### Problem set
(a) In the piece on Hillary Clinton's Internet freedom speech, what topic does the writer say Clinton left out?
(b) Can you translate this sentence from the Internet freedom piece into Spanish: "Monitoring and responding to threats to Internet freedom has become part of the daily work of our diplomats and development experts."
(c) Continue the piece on Clinton's Internet freedom speech after its final sentence.

### Excerpt provided
## Start
1 Apr 2011 | Uncategorized
Hillary Clinton offered a glowing narrative of the US role in Middle Eastern Internet freedom in a speech back in February that championed American values while chastising regimes that trample free expression.
“Our commitment to Internet freedom is a commitment to the rights of people, and we are matching that with our actions,” she declared. “Monitoring and responding to threats to Internet freedom has become part of the daily work of our diplomats and development experts. They are working to advance Internet freedom on the ground at our embassies and missions around the world. The United States continues to help people in oppressive internet environments get around filters, stay one step ahead of the censors, the hackers, and the thugs who beat them up or imprison them for what they say online.”
All of this action certainly sounded good (and the image of America as benevolent global Internet expression cop surely flattered many Americans listening). But Clinton left out of her speech one messier topic – the role of US companies in facilitating those filters, sometimes even in supporting the Internet blockades State Department money then pays to help locals circumnavigate.
## End
### Data entries
## Start
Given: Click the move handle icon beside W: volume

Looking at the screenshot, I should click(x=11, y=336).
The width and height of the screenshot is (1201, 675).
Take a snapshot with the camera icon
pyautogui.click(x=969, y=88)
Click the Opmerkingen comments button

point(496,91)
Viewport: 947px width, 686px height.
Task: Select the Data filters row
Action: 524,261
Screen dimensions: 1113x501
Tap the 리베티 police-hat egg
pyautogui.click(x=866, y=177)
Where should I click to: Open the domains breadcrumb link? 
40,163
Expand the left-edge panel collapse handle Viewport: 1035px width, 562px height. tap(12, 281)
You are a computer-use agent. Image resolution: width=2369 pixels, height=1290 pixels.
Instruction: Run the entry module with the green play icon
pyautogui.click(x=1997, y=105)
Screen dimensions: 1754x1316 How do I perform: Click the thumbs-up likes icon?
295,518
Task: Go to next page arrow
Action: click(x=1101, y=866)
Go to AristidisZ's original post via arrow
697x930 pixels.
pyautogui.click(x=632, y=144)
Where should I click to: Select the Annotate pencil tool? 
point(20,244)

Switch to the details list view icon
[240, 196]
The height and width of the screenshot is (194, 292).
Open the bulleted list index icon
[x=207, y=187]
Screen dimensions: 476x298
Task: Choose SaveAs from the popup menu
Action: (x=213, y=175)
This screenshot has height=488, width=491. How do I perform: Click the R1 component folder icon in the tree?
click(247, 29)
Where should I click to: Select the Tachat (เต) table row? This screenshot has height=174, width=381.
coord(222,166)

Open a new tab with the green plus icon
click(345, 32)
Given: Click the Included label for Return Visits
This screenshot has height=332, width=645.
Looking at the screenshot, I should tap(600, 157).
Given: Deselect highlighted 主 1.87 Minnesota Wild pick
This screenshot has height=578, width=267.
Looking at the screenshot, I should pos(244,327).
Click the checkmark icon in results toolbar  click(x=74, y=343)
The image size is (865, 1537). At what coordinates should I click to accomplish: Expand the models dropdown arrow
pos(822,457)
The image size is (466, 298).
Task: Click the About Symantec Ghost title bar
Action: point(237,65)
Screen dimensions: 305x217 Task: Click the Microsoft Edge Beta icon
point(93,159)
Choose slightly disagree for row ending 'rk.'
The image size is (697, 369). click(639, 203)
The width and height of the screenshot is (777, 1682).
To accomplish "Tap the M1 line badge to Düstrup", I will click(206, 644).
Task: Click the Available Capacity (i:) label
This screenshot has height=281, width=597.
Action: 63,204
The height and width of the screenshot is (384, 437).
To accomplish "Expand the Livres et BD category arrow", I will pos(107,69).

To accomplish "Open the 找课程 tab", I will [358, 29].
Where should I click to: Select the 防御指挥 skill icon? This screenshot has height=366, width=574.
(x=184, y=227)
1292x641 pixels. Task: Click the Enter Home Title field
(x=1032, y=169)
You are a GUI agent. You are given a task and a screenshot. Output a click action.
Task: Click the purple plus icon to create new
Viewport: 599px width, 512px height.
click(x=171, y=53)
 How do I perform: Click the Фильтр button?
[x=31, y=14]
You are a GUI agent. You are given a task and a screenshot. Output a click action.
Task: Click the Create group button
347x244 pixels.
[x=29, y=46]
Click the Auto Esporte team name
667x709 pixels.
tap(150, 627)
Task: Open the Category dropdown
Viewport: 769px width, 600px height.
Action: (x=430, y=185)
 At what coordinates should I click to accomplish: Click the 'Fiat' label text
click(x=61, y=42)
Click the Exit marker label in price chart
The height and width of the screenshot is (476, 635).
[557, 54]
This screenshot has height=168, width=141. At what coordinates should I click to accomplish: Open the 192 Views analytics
## End
### Answers for the exercise
(a) The role of US companies in facilitating the filters, sometimes even supporting the Internet blockades that State Department money then pays to help locals get around.

(b) Vigilar las amenazas a la libertad en Internet y responder a ellas se ha convertido en parte del trabajo diario de nuestros diplomáticos y expertos en desarrollo.

(c)
That element of the story out of the Middle East over the last few months has been largely obscured from public debate in the US over global Internet freedom. Some Internet advocates lamented that Clinton’s speech didn’t tackle the topic, or propose serious measures the US could take to halt the export of homegrown technology used (often with the knowledge of US companies) in censorship abroad.
Lately, though, this uncomfortable complication has been getting real attention.
“Ethical Quandary for Social Sites,” blared a New York Times headline on Monday. The story recounted the case of Flickr, the photo-sharing site (owned by Yahoo), which removed photos uploaded by an Egyptian blogger of images swiped by activists from the State Security Police headquarters. Flickr insisted the photos violated its policy that users may post only their own, original work. But activists jeered what appeared to be selective application of a policy some of Flickr’s own employees don’t follow themselves.
Facebook, meanwhile, was caught this week in a similar awkward spot over a fan page devoted to promoting a Third Palestinian Intifada. Israeli officials demanded Facebook remove the page, which had already amassed more than 200,000 friends. Facebook originally refused, arguing that content that is upsetting to some “alone is not a reason to remove the discussion.” But Wednesday, the social networking site reversed course and yanked the page (now with more than 350,000 followers), on the grounds that its peaceful discourse had dissolved into out-right calls for violence that violated Facebook policy.
That flip-flop has compounded claims that Facebook hinders protesters around the world just as much as it helps them, particularly given the company policy that porhibits activists from signing up for accounts without exposing their true identities.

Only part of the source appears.